EXERCISE BRIEF:
Reproduce the whole listing, keeping every character the same.

TASK DATA:
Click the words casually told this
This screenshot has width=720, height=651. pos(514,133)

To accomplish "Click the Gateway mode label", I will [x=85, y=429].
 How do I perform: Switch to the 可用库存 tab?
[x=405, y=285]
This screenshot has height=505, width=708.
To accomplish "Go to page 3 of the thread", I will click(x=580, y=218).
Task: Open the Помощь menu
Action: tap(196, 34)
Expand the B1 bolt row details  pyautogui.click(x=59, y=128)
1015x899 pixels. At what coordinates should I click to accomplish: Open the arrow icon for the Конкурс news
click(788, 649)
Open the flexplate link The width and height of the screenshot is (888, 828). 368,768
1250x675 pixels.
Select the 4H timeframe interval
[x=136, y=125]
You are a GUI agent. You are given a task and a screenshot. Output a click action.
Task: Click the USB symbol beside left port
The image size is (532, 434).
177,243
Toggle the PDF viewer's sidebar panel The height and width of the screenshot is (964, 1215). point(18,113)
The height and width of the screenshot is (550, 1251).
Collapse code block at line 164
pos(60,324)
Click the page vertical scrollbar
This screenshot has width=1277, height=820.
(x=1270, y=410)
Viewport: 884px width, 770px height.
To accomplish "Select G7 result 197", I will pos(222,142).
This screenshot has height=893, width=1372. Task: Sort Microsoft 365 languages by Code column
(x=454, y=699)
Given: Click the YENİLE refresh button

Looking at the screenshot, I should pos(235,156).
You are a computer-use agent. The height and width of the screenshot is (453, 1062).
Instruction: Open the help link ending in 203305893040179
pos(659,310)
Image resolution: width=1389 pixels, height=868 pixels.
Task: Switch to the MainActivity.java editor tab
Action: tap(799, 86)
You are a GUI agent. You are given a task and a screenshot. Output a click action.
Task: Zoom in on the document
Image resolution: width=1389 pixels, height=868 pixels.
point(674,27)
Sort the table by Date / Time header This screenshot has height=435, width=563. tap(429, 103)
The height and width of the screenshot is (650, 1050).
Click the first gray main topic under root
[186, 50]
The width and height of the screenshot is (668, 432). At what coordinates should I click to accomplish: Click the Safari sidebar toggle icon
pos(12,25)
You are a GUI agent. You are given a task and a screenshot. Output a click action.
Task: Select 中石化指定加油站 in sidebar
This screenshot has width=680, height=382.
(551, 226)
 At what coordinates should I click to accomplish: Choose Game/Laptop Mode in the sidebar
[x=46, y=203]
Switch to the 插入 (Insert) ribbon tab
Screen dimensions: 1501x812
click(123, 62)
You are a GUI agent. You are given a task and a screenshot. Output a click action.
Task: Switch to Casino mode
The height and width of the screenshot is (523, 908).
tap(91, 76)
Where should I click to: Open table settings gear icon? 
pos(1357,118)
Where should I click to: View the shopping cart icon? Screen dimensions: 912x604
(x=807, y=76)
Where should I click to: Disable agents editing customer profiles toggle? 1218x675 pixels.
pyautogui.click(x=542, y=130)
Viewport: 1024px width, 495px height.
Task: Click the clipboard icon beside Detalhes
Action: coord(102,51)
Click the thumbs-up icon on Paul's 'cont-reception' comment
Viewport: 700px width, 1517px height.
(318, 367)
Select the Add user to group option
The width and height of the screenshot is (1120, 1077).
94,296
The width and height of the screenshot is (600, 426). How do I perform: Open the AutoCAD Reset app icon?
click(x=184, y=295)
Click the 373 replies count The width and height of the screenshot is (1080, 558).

SOLUTION:
Click the words casually told this
This screenshot has width=720, height=651. pos(514,133)

To accomplish "Click the Gateway mode label", I will [x=85, y=429].
 How do I perform: Switch to the 可用库存 tab?
[x=405, y=285]
This screenshot has height=505, width=708.
To accomplish "Go to page 3 of the thread", I will click(x=580, y=218).
Task: Open the Помощь menu
Action: tap(196, 34)
Expand the B1 bolt row details  pyautogui.click(x=59, y=128)
1015x899 pixels. At what coordinates should I click to accomplish: Open the arrow icon for the Конкурс news
click(788, 649)
Open the flexplate link The width and height of the screenshot is (888, 828). 368,768
1250x675 pixels.
Select the 4H timeframe interval
[x=136, y=125]
You are a GUI agent. You are given a task and a screenshot. Output a click action.
Task: Click the USB symbol beside left port
The image size is (532, 434).
177,243
Toggle the PDF viewer's sidebar panel The height and width of the screenshot is (964, 1215). point(18,113)
The height and width of the screenshot is (550, 1251).
Collapse code block at line 164
pos(60,324)
Click the page vertical scrollbar
This screenshot has width=1277, height=820.
(x=1270, y=410)
Viewport: 884px width, 770px height.
To accomplish "Select G7 result 197", I will pos(222,142).
This screenshot has height=893, width=1372. Task: Sort Microsoft 365 languages by Code column
(x=454, y=699)
Given: Click the YENİLE refresh button

Looking at the screenshot, I should pos(235,156).
You are a computer-use agent. The height and width of the screenshot is (453, 1062).
Instruction: Open the help link ending in 203305893040179
pos(659,310)
Image resolution: width=1389 pixels, height=868 pixels.
Task: Switch to the MainActivity.java editor tab
Action: tap(799, 86)
You are a GUI agent. You are given a task and a screenshot. Output a click action.
Task: Zoom in on the document
Image resolution: width=1389 pixels, height=868 pixels.
point(674,27)
Sort the table by Date / Time header This screenshot has height=435, width=563. tap(429, 103)
The height and width of the screenshot is (650, 1050).
Click the first gray main topic under root
[186, 50]
The width and height of the screenshot is (668, 432). At what coordinates should I click to accomplish: Click the Safari sidebar toggle icon
pos(12,25)
You are a GUI agent. You are given a task and a screenshot. Output a click action.
Task: Select 中石化指定加油站 in sidebar
This screenshot has width=680, height=382.
(551, 226)
 At what coordinates should I click to accomplish: Choose Game/Laptop Mode in the sidebar
[x=46, y=203]
Switch to the 插入 (Insert) ribbon tab
Screen dimensions: 1501x812
click(123, 62)
You are a GUI agent. You are given a task and a screenshot. Output a click action.
Task: Switch to Casino mode
The height and width of the screenshot is (523, 908).
tap(91, 76)
Where should I click to: Open table settings gear icon? 
pos(1357,118)
Where should I click to: View the shopping cart icon? Screen dimensions: 912x604
(x=807, y=76)
Where should I click to: Disable agents editing customer profiles toggle? 1218x675 pixels.
pyautogui.click(x=542, y=130)
Viewport: 1024px width, 495px height.
Task: Click the clipboard icon beside Detalhes
Action: coord(102,51)
Click the thumbs-up icon on Paul's 'cont-reception' comment
Viewport: 700px width, 1517px height.
(318, 367)
Select the Add user to group option
The width and height of the screenshot is (1120, 1077).
94,296
The width and height of the screenshot is (600, 426). How do I perform: Open the AutoCAD Reset app icon?
click(x=184, y=295)
Click the 373 replies count The width and height of the screenshot is (1080, 558).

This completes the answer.